■ **Required task**
Print every line of the data from the one containing "Given: Click the serum" down to the one containing "Click the storage", both included, and keep each line unchanged.

***** Data section *****

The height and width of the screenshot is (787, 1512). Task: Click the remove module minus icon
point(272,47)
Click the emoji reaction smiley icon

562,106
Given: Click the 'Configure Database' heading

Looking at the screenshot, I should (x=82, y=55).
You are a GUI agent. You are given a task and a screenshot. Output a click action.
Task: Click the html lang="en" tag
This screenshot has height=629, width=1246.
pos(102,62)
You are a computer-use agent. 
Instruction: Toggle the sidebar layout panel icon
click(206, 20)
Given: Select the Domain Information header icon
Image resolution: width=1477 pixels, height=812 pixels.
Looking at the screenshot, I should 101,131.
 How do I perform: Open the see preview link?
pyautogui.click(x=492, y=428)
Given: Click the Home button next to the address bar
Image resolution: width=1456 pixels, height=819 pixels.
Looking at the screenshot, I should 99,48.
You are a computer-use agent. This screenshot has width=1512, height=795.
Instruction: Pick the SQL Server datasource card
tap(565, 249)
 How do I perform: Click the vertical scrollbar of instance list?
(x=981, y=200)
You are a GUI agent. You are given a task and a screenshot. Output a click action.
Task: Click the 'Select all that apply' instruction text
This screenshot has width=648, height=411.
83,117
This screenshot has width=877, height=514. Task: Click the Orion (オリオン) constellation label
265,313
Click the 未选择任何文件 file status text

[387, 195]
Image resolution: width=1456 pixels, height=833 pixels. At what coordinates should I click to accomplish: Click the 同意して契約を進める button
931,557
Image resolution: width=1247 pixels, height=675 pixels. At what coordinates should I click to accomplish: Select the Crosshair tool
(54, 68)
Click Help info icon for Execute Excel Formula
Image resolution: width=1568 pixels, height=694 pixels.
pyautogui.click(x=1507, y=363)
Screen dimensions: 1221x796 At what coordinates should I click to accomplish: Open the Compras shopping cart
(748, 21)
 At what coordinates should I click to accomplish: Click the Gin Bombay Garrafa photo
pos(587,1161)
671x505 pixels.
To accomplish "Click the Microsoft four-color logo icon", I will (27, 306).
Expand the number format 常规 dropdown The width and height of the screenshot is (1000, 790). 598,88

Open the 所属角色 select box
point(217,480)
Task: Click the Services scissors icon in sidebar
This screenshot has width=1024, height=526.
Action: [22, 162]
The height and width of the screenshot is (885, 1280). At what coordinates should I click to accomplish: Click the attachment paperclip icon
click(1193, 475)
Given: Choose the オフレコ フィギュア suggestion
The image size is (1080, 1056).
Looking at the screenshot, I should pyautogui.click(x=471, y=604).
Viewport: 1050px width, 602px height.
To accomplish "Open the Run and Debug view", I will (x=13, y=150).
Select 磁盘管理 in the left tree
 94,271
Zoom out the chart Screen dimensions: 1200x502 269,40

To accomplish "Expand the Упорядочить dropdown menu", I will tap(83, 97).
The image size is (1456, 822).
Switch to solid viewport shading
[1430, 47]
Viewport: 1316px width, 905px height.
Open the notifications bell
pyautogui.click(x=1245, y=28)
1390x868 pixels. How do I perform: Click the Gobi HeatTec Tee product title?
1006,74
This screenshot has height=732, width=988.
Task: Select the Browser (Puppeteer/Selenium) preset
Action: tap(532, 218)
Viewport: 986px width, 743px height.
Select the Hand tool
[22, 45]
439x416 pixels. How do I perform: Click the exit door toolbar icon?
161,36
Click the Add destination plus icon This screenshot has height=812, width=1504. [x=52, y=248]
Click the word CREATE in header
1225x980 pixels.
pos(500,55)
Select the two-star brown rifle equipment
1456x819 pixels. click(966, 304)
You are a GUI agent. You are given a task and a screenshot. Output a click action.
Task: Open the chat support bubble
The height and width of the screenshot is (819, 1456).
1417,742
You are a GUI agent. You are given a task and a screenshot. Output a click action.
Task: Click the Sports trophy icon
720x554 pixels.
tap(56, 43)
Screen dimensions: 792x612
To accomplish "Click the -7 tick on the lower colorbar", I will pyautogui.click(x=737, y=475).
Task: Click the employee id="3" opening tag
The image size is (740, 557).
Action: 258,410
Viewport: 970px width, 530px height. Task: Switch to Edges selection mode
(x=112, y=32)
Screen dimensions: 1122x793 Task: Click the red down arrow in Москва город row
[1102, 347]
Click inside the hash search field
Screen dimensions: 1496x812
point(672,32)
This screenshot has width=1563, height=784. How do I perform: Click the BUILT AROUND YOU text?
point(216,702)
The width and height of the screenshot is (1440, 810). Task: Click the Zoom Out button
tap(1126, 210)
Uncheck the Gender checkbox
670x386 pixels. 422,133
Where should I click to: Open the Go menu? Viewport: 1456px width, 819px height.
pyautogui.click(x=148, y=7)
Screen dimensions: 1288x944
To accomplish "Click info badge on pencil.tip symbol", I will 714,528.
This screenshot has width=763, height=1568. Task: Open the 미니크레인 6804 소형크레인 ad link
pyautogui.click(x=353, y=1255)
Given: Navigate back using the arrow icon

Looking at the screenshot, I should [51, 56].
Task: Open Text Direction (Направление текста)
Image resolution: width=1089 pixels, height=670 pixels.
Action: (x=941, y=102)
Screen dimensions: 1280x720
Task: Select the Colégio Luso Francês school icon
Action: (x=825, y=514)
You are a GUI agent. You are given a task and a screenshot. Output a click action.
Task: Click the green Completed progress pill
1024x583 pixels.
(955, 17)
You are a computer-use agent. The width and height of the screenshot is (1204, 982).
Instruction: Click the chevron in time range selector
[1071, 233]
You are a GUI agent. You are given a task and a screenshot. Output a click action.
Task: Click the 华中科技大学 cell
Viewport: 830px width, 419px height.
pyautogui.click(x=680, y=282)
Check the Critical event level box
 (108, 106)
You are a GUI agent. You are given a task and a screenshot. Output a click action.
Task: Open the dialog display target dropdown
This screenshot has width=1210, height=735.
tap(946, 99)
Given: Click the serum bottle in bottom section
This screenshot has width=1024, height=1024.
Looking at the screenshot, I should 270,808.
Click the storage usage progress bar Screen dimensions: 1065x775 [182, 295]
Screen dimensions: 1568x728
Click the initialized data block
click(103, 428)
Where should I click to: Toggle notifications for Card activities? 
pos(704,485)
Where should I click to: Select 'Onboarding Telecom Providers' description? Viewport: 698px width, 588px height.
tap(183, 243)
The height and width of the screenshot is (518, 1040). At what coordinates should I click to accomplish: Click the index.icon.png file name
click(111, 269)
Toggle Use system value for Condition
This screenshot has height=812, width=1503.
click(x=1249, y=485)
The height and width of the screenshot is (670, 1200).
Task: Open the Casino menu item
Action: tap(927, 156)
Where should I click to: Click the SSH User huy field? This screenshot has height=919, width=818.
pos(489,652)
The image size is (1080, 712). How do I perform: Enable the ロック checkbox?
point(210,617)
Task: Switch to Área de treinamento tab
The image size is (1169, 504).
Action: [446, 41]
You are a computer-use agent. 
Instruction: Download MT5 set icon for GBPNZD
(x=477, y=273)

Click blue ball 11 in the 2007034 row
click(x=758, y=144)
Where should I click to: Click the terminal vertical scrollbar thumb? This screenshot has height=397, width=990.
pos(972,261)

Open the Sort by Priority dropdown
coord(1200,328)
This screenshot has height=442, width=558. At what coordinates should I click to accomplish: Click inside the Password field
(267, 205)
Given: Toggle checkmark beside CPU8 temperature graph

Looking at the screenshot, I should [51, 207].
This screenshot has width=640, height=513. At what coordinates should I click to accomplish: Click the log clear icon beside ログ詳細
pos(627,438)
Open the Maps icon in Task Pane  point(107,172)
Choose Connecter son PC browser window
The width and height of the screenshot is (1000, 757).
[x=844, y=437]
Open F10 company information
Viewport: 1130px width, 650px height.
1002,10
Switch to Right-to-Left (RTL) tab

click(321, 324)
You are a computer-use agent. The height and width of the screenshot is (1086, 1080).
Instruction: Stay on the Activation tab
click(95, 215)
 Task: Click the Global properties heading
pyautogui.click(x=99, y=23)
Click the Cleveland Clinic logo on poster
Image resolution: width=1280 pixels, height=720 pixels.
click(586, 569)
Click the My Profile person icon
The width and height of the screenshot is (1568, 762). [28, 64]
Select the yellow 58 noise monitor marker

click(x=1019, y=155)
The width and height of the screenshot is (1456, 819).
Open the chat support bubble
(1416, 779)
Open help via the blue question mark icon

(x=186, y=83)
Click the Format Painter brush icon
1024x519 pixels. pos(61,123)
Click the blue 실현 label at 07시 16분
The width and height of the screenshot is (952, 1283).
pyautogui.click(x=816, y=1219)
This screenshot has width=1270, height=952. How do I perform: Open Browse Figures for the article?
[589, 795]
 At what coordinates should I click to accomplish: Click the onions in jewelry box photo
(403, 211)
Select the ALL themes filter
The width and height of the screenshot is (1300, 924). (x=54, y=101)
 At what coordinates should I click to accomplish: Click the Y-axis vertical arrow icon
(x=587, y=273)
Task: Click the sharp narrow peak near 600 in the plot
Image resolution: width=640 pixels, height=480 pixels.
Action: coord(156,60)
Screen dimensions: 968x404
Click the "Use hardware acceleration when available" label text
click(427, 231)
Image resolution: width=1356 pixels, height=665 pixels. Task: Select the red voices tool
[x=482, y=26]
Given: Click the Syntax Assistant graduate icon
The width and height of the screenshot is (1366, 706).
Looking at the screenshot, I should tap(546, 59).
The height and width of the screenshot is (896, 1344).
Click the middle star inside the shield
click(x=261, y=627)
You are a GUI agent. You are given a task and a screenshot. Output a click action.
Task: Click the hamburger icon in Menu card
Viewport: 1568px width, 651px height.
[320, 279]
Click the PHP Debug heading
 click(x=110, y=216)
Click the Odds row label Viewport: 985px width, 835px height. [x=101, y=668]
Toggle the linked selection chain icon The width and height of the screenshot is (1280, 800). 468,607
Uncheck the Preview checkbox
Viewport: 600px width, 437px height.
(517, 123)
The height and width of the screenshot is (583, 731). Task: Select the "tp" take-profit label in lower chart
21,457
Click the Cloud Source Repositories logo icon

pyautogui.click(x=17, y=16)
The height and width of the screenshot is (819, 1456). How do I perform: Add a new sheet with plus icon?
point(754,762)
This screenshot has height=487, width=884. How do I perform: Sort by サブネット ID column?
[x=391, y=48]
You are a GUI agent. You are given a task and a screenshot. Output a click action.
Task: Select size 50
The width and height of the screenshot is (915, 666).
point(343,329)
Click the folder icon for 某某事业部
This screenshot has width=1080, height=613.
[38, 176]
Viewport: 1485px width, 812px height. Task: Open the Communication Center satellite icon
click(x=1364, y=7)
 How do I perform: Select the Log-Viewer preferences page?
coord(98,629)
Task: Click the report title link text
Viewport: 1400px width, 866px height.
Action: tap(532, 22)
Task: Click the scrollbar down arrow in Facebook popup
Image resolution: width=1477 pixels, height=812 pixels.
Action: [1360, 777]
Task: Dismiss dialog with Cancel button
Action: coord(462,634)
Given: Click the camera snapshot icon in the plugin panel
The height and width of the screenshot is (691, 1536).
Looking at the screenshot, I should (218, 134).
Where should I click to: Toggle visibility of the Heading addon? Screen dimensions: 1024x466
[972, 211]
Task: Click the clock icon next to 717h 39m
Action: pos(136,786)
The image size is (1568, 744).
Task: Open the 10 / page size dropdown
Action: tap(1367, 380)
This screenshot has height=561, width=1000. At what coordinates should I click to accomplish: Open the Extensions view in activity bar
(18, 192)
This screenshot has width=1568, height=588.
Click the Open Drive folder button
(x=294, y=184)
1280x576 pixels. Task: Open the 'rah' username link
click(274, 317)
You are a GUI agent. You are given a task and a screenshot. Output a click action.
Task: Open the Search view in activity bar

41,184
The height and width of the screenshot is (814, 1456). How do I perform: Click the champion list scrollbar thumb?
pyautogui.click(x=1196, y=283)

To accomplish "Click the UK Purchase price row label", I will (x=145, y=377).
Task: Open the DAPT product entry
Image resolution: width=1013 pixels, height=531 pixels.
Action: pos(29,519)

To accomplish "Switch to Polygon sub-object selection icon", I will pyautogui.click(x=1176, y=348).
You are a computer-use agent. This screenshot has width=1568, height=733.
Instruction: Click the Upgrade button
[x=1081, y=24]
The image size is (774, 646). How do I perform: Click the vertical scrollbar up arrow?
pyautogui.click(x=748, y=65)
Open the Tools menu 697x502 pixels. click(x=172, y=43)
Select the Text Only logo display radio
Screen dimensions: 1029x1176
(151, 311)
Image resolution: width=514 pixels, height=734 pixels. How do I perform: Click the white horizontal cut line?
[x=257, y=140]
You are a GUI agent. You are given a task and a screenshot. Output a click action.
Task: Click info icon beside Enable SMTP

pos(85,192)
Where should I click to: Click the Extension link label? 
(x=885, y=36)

*****

■ **Solution to the problem**
Given: Click the serum bottle in bottom section
This screenshot has width=1024, height=1024.
Looking at the screenshot, I should 270,808.
Click the storage usage progress bar Screen dimensions: 1065x775 [182, 295]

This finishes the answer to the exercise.